Text extract:
● ● ●

Did Common Law Really Grant Automatic US Citizenship Upon Birth Regardless Of Parentage?

It has been a long debate for over a 3 decades now, but especially since the appearance of one Barack H Obama and his intentions for possible candidacy as a US President. The opposing views could not be further apart and then there are those who cling to the outside possibility that Obama may have been born outside of the US, but for I and many others who are strict constitutionalists, the mere fact that he was born a British subject at birth was the deciding factor that has kept us researching for the past year & a half.

The one factor that the Obama supporters cling to is some dilluted notion that the founding fathers & colonists adopted English common law that automatically granted citizenship to any child born on US soil. They also claim that the requirement for Congress as laid out in A1 that states one must be a “citizen” is the same and equal to the requirement laid out in A2 for the Executive Branch which requires one to be a “natural born citizen, or a citizen of the United States at the time of the adoption of the constitution” regardless that they are 2 very distinctly different types of citizens.

Researchers & constitutional experts from both sides of the debates agree 100% that the term ‘citizen’ that was adopted for congress allowed for naturalized citizens to attain to those elected offices. Where we have differed is the definition of  term ‘natural born’ citizen. We hold fast to the argument that both parents must be US citizens when the child was born on US soil( born with total & complete allegiance to the US) & the progessive crowd as well as many so called conservative constitutional scholars hold fast to their notion that parentage held no factor in determining citizenship of a child born on US soil.

If that had been the case then there would have never been a need for the grandfather clause in A2S1C5:

No person except a “natural born citizen, or a citizen of the United States at the time of the adoption of this constitution”

So, did the framers really adopt a common law rule that automatically granted US citizenship upon birth as England did? Let’s take a look at what the US government had to say about certain children born on US soil at the time of the adoption of the constitution from recently acquired documents from the national archives. As I’ve stated in the past, one can not limit their research to such a narrow alley that keeps pertinent information from being brought out into the light. You can not define what ‘natural born’ means without looking into all the laws for all types of citizenship and therein lies the answer to the proverbial question: Is Barack H Obama constitutionally qualified to be president under the definition of ‘natural born’ citizen that was adopted & ratified in 1789 by the colonists?

SoundexIndex to Naturalization  Petitions for the United States District and Circuit Courts, Northern District of Illinois, and Immigration and Naturalization Service District 9

1840-1950

Background

The process of naturalization has been a concern of the people of the United States since colonial times. One of the grievances against George III in the Declaration of Independence charged that “he has endeavored to prevent the population of these states; for that purpose obstructing the Laws of Naturalization of Foreigners; refusing to pass others to encourage their migration hither . . . .” This concern was addressed in the United States Constitution, which provided that “Congress shall have the Power … to establish an uniform Rule of

Naturalization . . . .” (Art. 1, Sec. 8).

● ● ●

Data provided:
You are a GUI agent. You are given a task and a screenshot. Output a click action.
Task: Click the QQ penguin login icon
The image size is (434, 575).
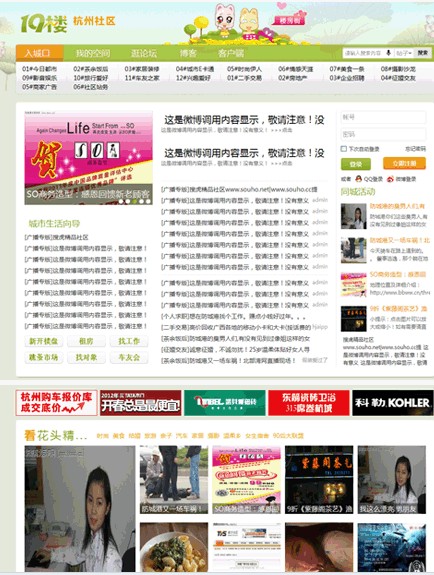tap(358, 179)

● ● ●

Using the birthright citizenship text, mark each statement yes or no and quote the words that decide it. (a) Researchers from both sides agree that the term "citizen" adopted for Congress let naturalized citizens hold those offices. (b) The Declaration of Independence charged George III with encouraging the migration of foreigners. (c) The Constitution's naturalization provision is cited as Article 1, Section 8. Answer from the text alone.

Final result:
(a) Yes: "Researchers & constitutional experts from both sides of the debates agree 100% that the term ‘citizen’ that was adopted for congress allowed for naturalized citizens to attain to those elected offices."
(b) No: "refusing to pass others to encourage their migration hither"
(c) Yes: "(Art. 1, Sec. 8)"